BEGIN Supplied records

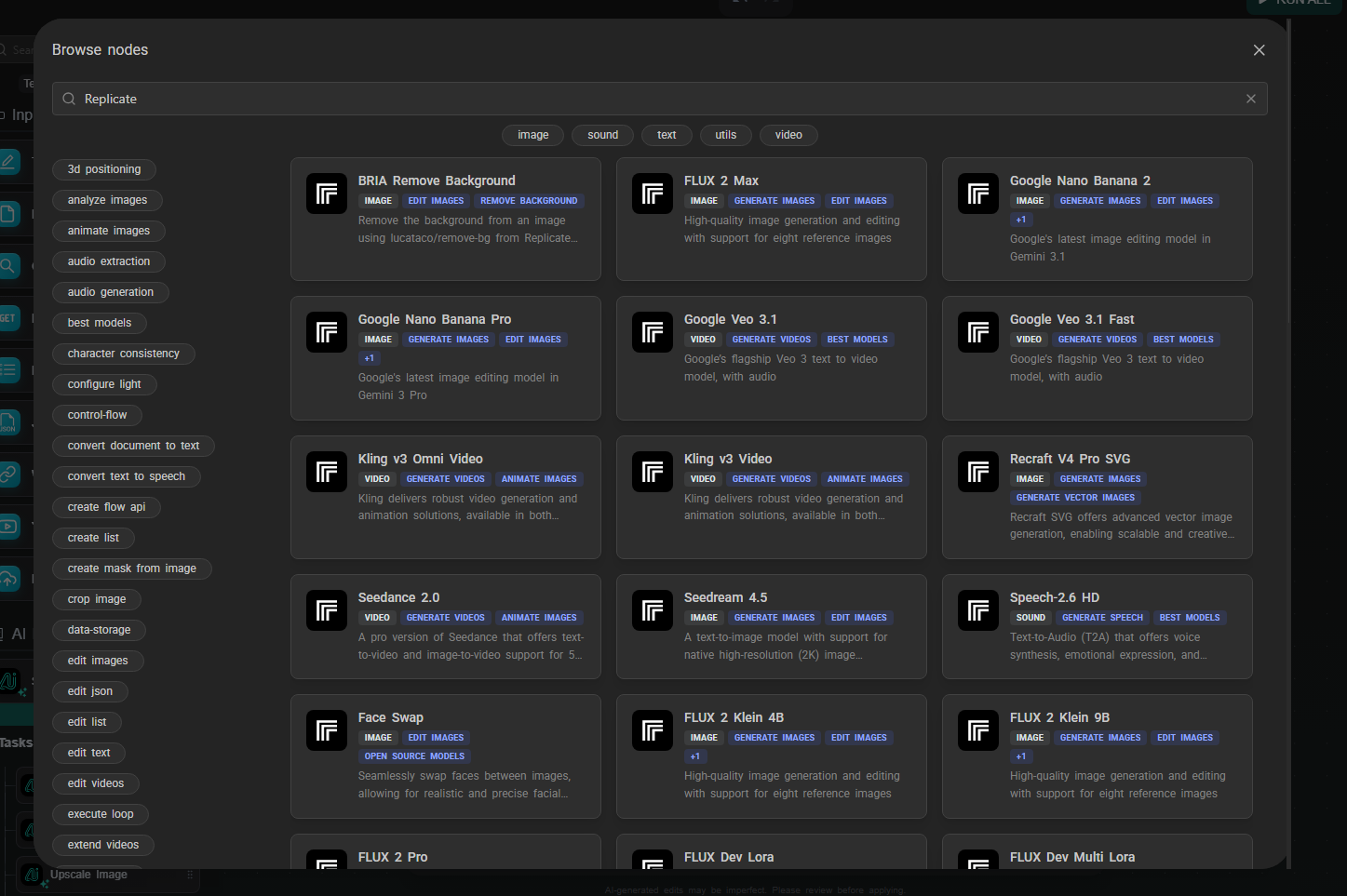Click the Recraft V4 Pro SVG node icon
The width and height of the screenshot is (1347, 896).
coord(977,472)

END Supplied records
BEGIN Supplied records

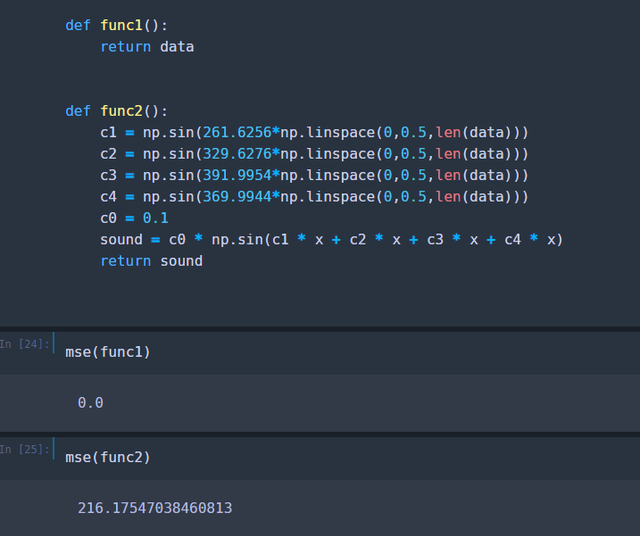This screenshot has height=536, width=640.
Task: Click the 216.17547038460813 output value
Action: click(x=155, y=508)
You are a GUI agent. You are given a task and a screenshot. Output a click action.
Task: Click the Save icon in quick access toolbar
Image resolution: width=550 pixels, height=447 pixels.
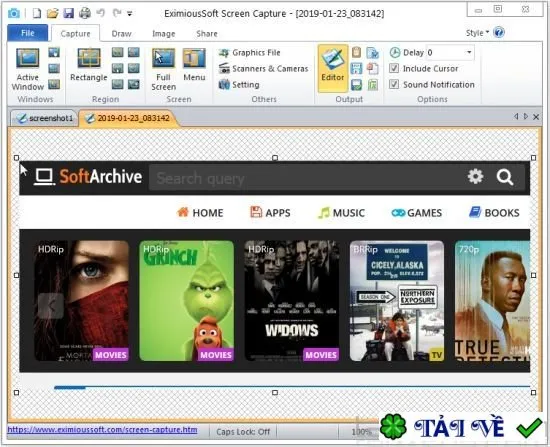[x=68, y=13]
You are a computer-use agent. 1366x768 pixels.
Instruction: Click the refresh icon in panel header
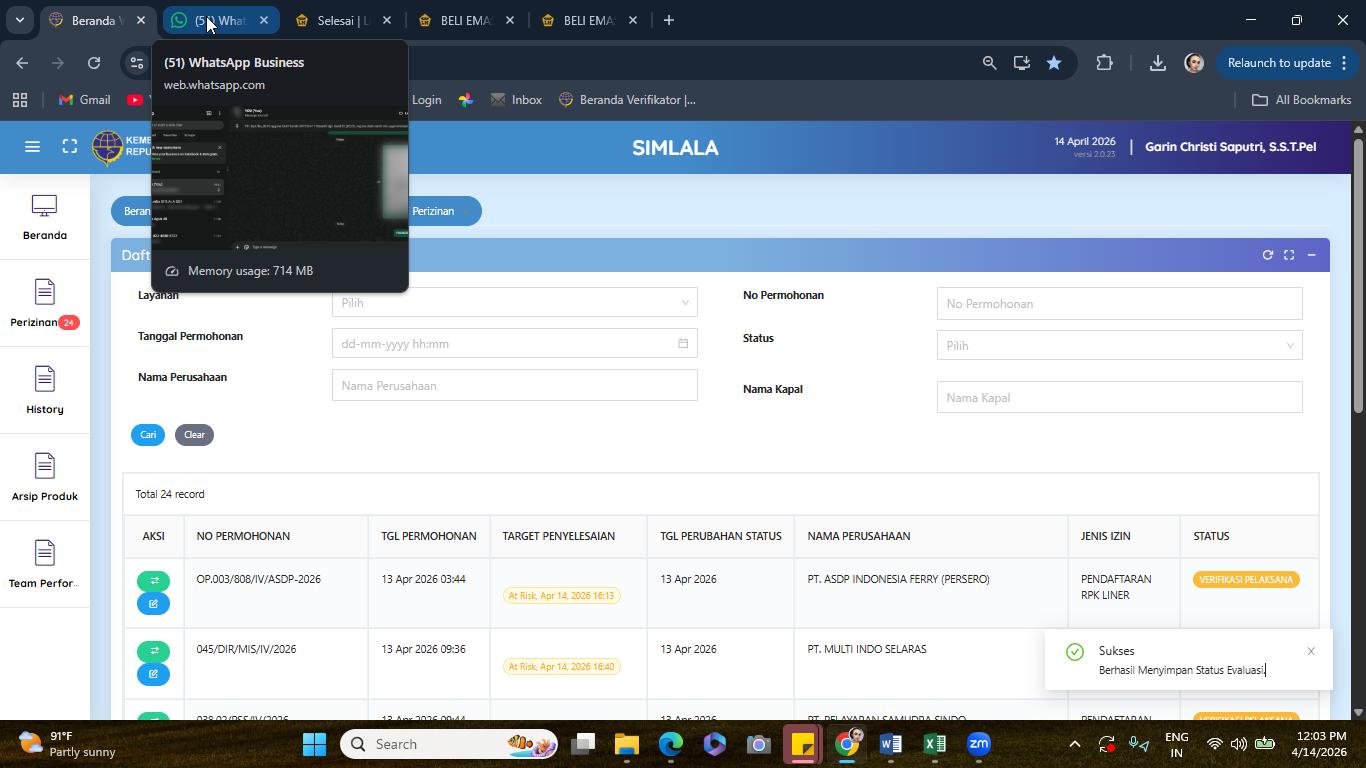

END Supplied records

§ **What is required**: Take the material above and output only the lines from the one that contains "You are a GUI" through the one that contains "Instruction: Click the", ends included and images left out.

§ **Response to this task**:
You are a GUI agent. You are given a task and a screenshot. Output a click action.
Task: Click the Save icon in quick access toolbar
Image resolution: width=550 pixels, height=447 pixels.
[x=68, y=13]
You are a computer-use agent. 1366x768 pixels.
Instruction: Click the refresh icon in panel header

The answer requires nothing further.